Contact resistance losses occur at the interface between the metal contact and bulk silicon and depend on the doping concentration. Heavy doping under the contacts reduces this loss, while the doping is controlled by a compromise between achieving a low saturation current in the emitter and maintaining a high emitter diffusion length.32 Increasing the number of busbars on the wafer devices minimises the series resistance, although it may cause problems with shadowing. Once again, the key design trade-off in top contact design is the balance between the increased resistive losses associated with a widely spaced grid and the increased reflection caused by a high fraction of metal coverage of the top surface.32
The design and optimisation of solar cells is therefore a complicated process, and small changes in one variable can have a substantial impact on the overall power produced by the system. The overall efficiency of the device is dependent on the efficiency of each individual step in the mechanism (see eqn (1.20)). Losses in efficiency (e.g., charge recombination competing with charge separation, transfer or transport) at any point will limit the total efficiency of the device. In solar cell development, as one factor is made more efficient, by controlling a particular pathway for recombination or reducing the energy required for a particular step, another variable becomes limiting.

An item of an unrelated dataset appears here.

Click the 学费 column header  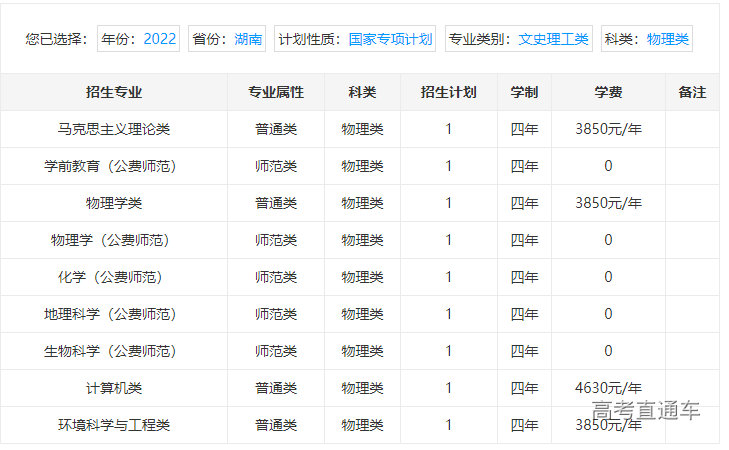(x=608, y=92)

Gluntz describes this as analogous to limiting factors in ecology and has adapted Leibig's law of the minimum (“The yield potential of a crop is like a barrel with staves of unequal length and is limited by the shortest stave”) for solar cells (see Figure 1.11).10,11 In his work, Gluntz addresses the limitations in the design of a high efficiency cell structure in the PV industries for reducing the cost of solar cells. The capacity of the barrel (with water) represents the efficiency potential of the cell and each stave represents a kind of limitation which may affect the total conversion efficiency of a cell. As the capacity of water in the barrel is limited by the length of the shortest stave, the efficiency of the cell is limited by the above-mentioned losses. In this case, as shown in Figure 1.11, the shortest stave is the surface recombination velocity at the rear surface.10,11 Current commercially produced solar cells with high efficiency have most of the features described in Box 1.1 included in their cell structures.12
Optical losses
Texturing the front surface to reduce surface reflection loss and to increase absorption of light by trapping.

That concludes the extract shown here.